What is one to think of a blog post entitled Technology is not the death of deep reading. Did anyone think it was?
It’s responding to what is supposedly a hopeful article from NPR about the return of serialized fiction, which was popular back in the nineteenth century. Returning to the nineteenth century isn’t much of an appeal for me, but more power to the publishers.
With serialized fiction, people can read a little bit at a time, which will, you know, get them into the habit of reading more books, which supposedly only a quarter of us Americans do.
Because, you see, “Technology is not the death of deep reading. By making a few small, conscious efforts to use technology as a means towards reading more, we can re-establish a reading culture in the digital age.”
Oh my, where is one to begin.
Maybe by asking just what is “deep reading?” Based on the article, it seems to just mean reading, as opposed to skimming, which isn’t reading anyway. It could also mean reading longer, perhaps, so reading significant portions of a book instead of a short, frivolous blog post like you’re doing right now.
It seems pretty obvious that technology hasn’t killed reading. Radio – which, you might remember, is technology – came along, and people kept reading. Television came along and people kept reading. Personal computers, the Internet, smartphones, they’re all the same. They came along, and people kept reading.
But if people are still reading, why all the fuss? How can one “re-establish a reading culture” when people still read?
Instead of misguided doomsaying, that goal is based on misguided nostalgia, if that’s not a redundancy. We can’t re-establish a reading culture because either we never had a reading culture or we still have one, depending on how you look at things.
I’m of a mind that we still have as much of a reading culture as we ever did. People still read. They read books and essays and various works of nonfiction. People read literary novels and genre fiction and scholarly books and all sorts of things.
Does the majority of the population read? No. And it never did.
Here’s where it depends on how you look at things. Did a larger percentage of people in the past read books, especially serialized fiction? Maybe, but if they did it’s because they didn’t have anything better to do.
In the heyday of serialized fiction, which was probably the Victorian era, reading was the only remotely passive form of entertainment for the home.
If people wanted music, they had to make it, which meant they had to know how to play instruments and be able to afford them. If they wanted theatrical entertainments, they had to go to theatres, and lots of people did. Theatre was actually popular.
But if they wanted to sit at home and be entertained by themselves, reading was an easy pastime.
With radio, television, and the Internet, the sorts of people who just want some easy passive entertainment don’t need books, so they don’t read them. It’s really that simple. We never had a reading culture. We had an entertainment culture where reading was the easiest form of entertainment.
It’s certain based on the evidence that reading isn’t for everyone. Most people don’t read, and most of them never did. Even if they’re technically capable of understanding strings of words in grammatical form, they don’t really read.
People might think I’m just being cynical, but look at the culture.

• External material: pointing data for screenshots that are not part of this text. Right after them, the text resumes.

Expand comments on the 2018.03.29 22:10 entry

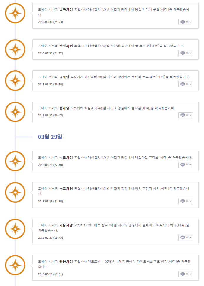[186, 165]
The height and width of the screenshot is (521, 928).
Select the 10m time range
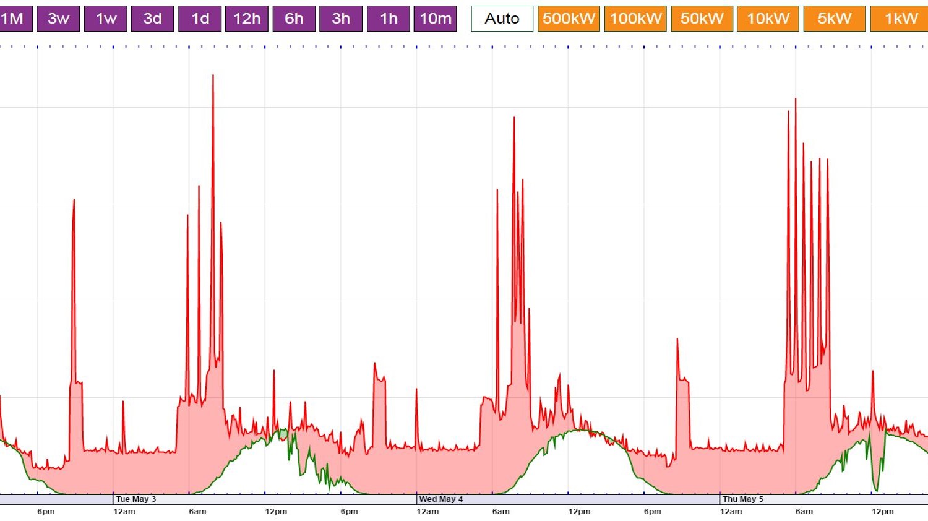coord(436,19)
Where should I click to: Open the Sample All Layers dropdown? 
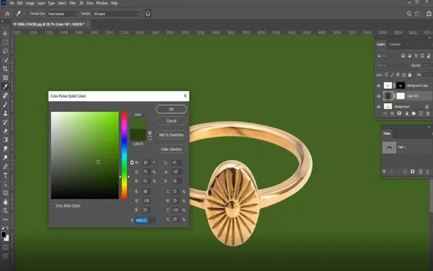tap(116, 13)
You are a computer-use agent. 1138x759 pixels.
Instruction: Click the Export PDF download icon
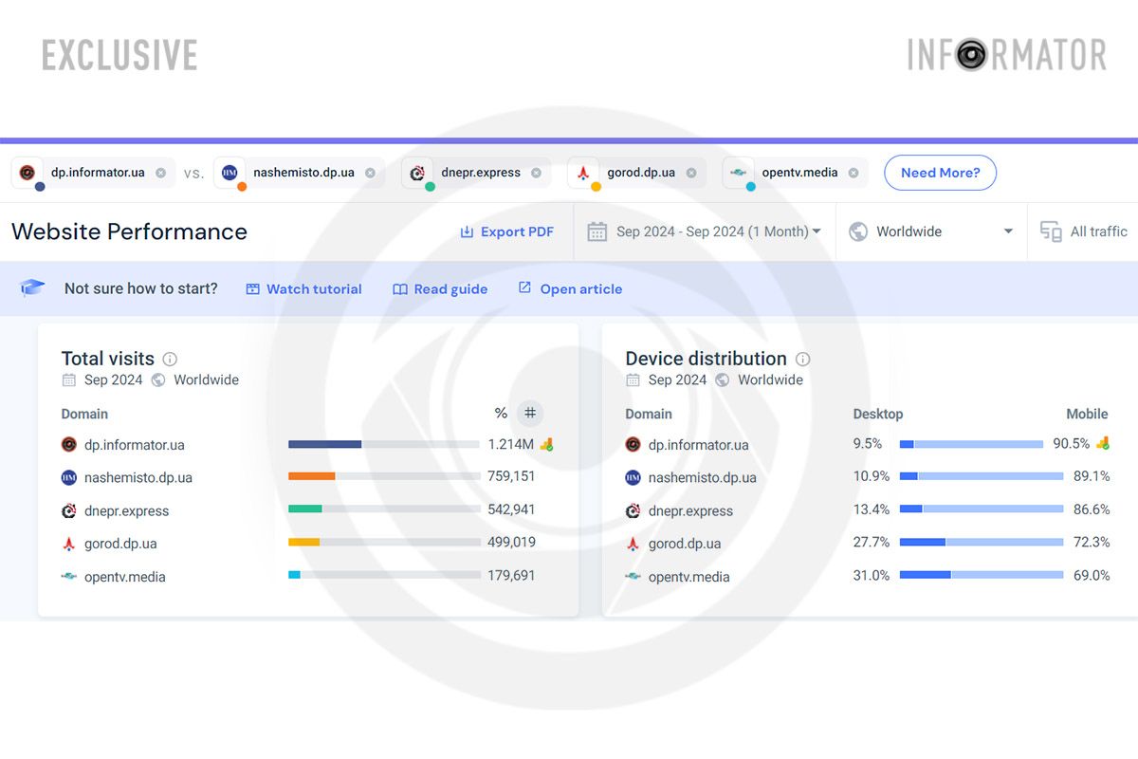tap(466, 231)
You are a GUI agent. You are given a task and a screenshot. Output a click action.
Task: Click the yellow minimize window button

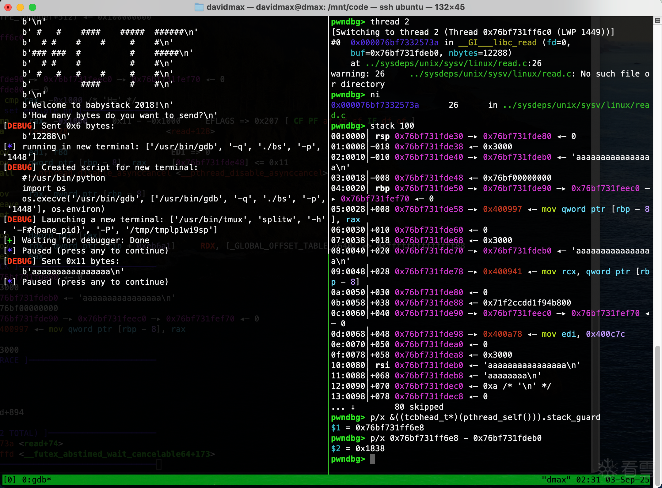(20, 7)
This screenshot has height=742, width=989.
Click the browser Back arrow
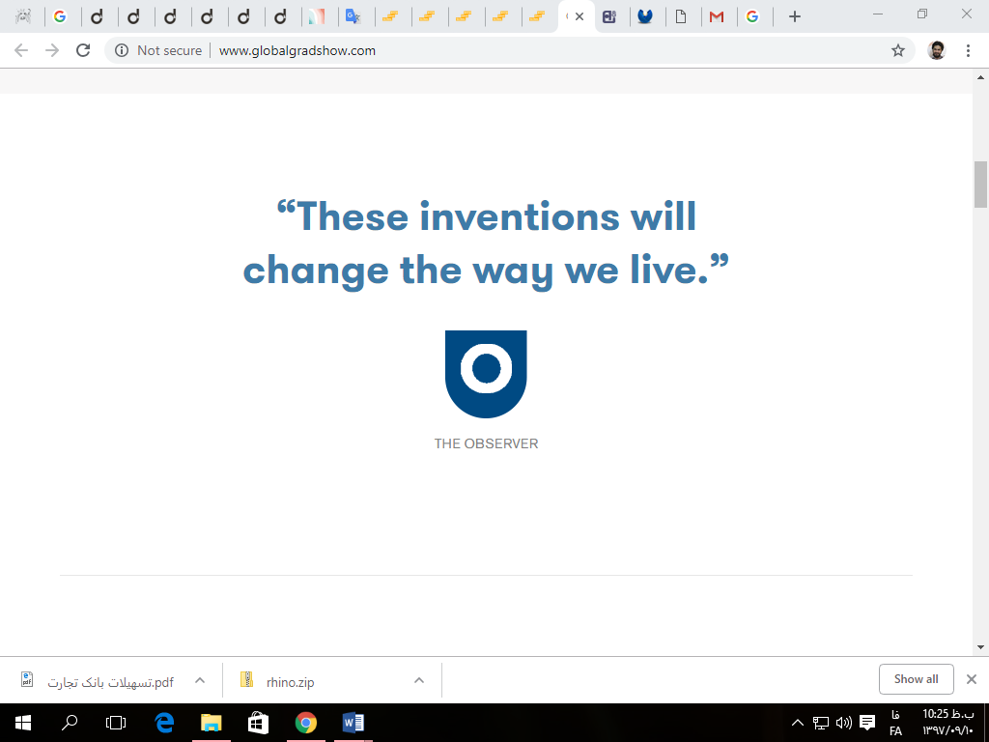coord(21,50)
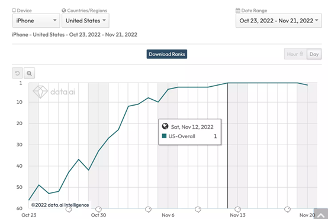Open the event bubble near Nov 18
328x219 pixels.
[287, 209]
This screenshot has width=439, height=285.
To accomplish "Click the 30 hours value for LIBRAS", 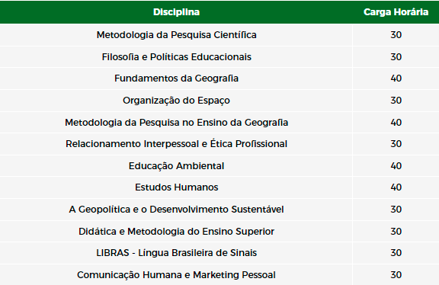I will pos(396,253).
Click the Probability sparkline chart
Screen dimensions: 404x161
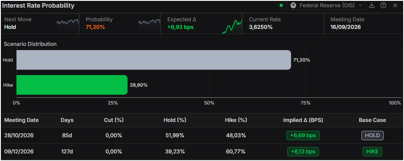pos(149,23)

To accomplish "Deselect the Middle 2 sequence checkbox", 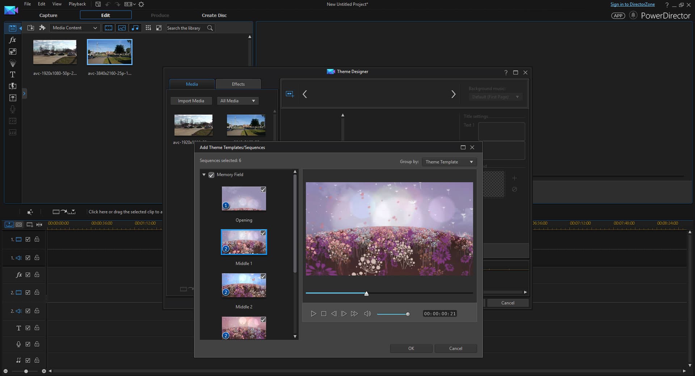I will 263,277.
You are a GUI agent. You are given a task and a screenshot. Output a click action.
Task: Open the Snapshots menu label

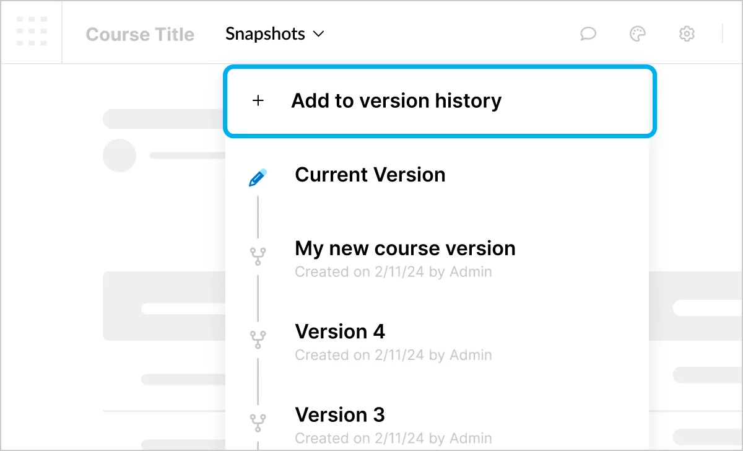point(265,33)
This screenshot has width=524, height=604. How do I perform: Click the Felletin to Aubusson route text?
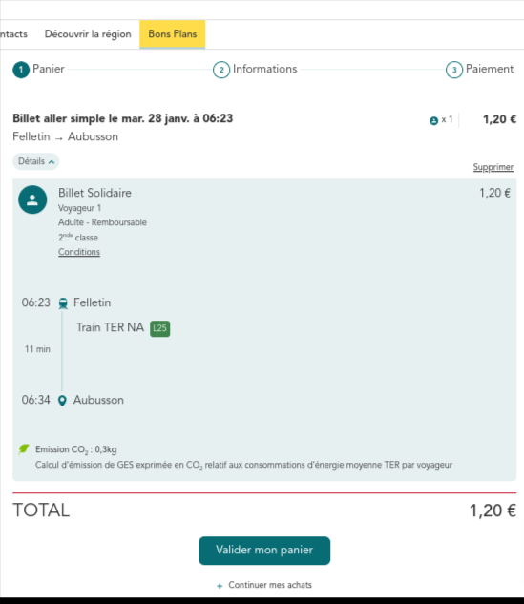66,136
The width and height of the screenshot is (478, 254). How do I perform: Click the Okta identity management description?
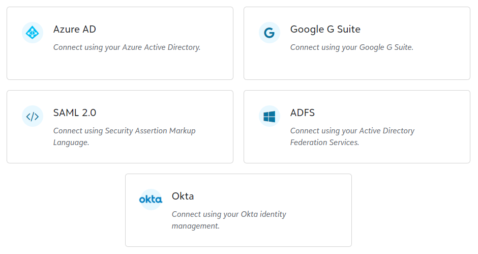tap(229, 220)
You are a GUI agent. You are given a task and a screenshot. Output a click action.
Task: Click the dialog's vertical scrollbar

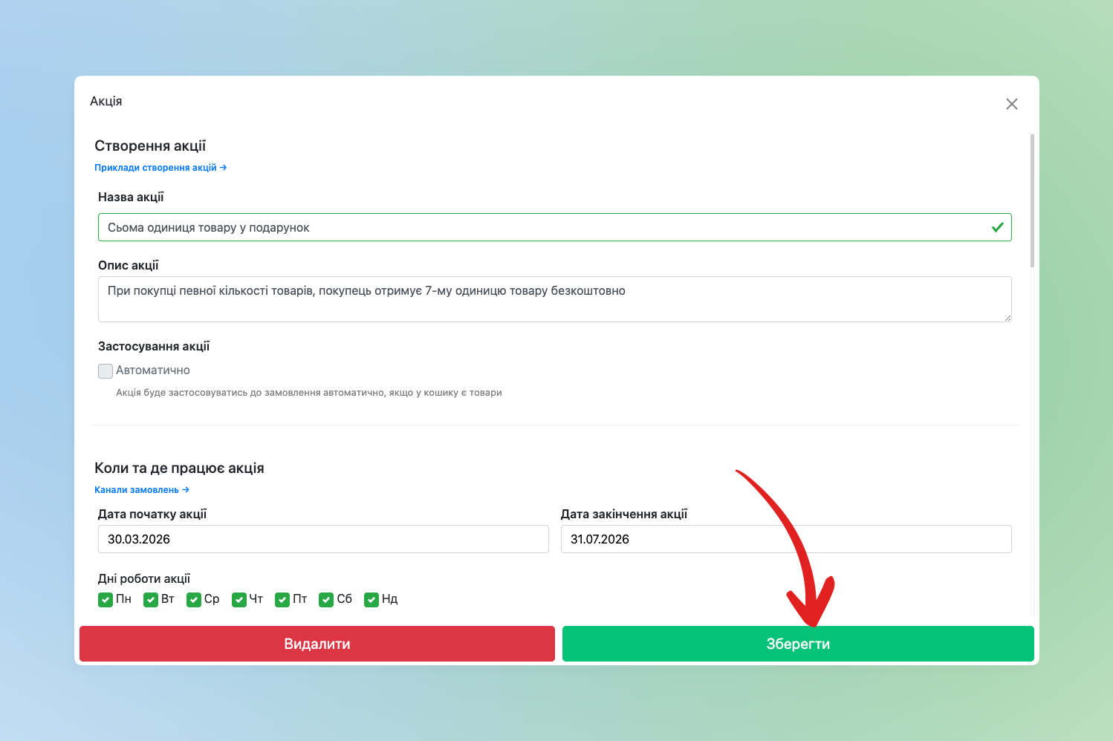coord(1032,200)

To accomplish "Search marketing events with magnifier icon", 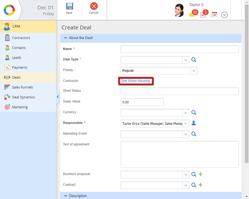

Does it really seem likely that people who spend hours a day watching reality TV or the staccato of gibberish that is Fox News or CNN are capable of “deep reading”?
Deep reading has never been an activity for the masses. It’s always been the preserve of a minority. Serious readers are outliers in the culture and we always have been.
You might disagree. You might look around at the people you know, your family, your friends, your colleagues. Most of them might be readers. It might not be unusual for you to be reading two or three books at a time, piled up on your nightstand, maybe one or two tucked into a purse or pack when you’re out of the house.
You might love it that you can take hundreds of books with you on a Kindle, because otherwise when you travel you have to pack several books because you never know what you might want to read in a given moment and it’s important to have variety.
You might have books piled on shelves, or just be a heavy user of your local library. Either way, there’s always lots to read.
If that describes you and your family, friends, or colleagues, I want to break it to you as gently as I can. You’re freaks. The majority of people, if they knew your reading habits, would look at you and wonder why you spend so much time staring at words on a page instead of binge-watching television or playing Pokemon Go.
There will be no death of reading because there will always be freaks like us who enjoy immersing ourselves in the printed word, whether it’s the esoteric joy of working through a difficult poem or the more lighthearted and lightheaded joy of reading an adventure to see what happens next. The reading freaks will always be with us, and I take some comfort in that.